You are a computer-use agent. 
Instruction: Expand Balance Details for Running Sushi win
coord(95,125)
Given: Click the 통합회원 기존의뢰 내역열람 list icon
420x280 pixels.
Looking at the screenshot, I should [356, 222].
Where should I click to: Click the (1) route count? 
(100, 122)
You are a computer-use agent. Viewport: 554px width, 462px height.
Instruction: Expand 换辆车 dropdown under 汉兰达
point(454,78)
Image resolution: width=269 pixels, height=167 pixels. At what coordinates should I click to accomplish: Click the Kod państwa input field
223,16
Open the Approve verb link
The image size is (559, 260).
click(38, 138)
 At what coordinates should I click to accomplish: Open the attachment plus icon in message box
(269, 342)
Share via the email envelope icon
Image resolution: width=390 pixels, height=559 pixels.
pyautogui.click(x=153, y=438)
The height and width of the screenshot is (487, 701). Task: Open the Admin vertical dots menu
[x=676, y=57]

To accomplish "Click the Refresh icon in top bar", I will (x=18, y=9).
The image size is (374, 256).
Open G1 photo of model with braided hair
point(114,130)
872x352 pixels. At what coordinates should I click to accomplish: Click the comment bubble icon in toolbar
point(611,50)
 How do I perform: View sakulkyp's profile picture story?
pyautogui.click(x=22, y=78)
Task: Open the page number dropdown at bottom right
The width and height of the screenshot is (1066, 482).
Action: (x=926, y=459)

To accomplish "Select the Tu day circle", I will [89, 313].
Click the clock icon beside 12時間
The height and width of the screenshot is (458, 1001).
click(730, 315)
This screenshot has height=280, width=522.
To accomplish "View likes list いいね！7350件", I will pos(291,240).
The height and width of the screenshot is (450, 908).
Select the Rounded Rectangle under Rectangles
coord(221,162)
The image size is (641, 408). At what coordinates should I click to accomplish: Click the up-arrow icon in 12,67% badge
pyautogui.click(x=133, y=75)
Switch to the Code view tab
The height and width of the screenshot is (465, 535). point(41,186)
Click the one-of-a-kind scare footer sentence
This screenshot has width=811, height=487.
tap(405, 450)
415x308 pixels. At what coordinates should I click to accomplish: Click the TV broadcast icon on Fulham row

+ + +

Write every entry out again, exactly as it stands.

* [WRITTEN ANSWER]:
You are a computer-use agent. 
Instruction: Expand Balance Details for Running Sushi win
coord(95,125)
Given: Click the 통합회원 기존의뢰 내역열람 list icon
420x280 pixels.
Looking at the screenshot, I should [356, 222].
Where should I click to: Click the (1) route count? 
(100, 122)
You are a computer-use agent. Viewport: 554px width, 462px height.
Instruction: Expand 换辆车 dropdown under 汉兰达
point(454,78)
Image resolution: width=269 pixels, height=167 pixels. At what coordinates should I click to accomplish: Click the Kod państwa input field
223,16
Open the Approve verb link
The image size is (559, 260).
click(38, 138)
 At what coordinates should I click to accomplish: Open the attachment plus icon in message box
(269, 342)
Share via the email envelope icon
Image resolution: width=390 pixels, height=559 pixels.
pyautogui.click(x=153, y=438)
The height and width of the screenshot is (487, 701). Task: Open the Admin vertical dots menu
[x=676, y=57]

To accomplish "Click the Refresh icon in top bar", I will (x=18, y=9).
The image size is (374, 256).
Open G1 photo of model with braided hair
point(114,130)
872x352 pixels. At what coordinates should I click to accomplish: Click the comment bubble icon in toolbar
point(611,50)
 How do I perform: View sakulkyp's profile picture story?
pyautogui.click(x=22, y=78)
Task: Open the page number dropdown at bottom right
The width and height of the screenshot is (1066, 482).
Action: (x=926, y=459)

To accomplish "Select the Tu day circle", I will [89, 313].
Click the clock icon beside 12時間
The height and width of the screenshot is (458, 1001).
click(730, 315)
This screenshot has height=280, width=522.
To accomplish "View likes list いいね！7350件", I will pos(291,240).
The height and width of the screenshot is (450, 908).
Select the Rounded Rectangle under Rectangles
coord(221,162)
The image size is (641, 408). At what coordinates should I click to accomplish: Click the up-arrow icon in 12,67% badge
pyautogui.click(x=133, y=75)
Switch to the Code view tab
The height and width of the screenshot is (465, 535). point(41,186)
Click the one-of-a-kind scare footer sentence
This screenshot has width=811, height=487.
tap(405, 450)
415x308 pixels. At what coordinates should I click to accomplish: Click the TV broadcast icon on Fulham row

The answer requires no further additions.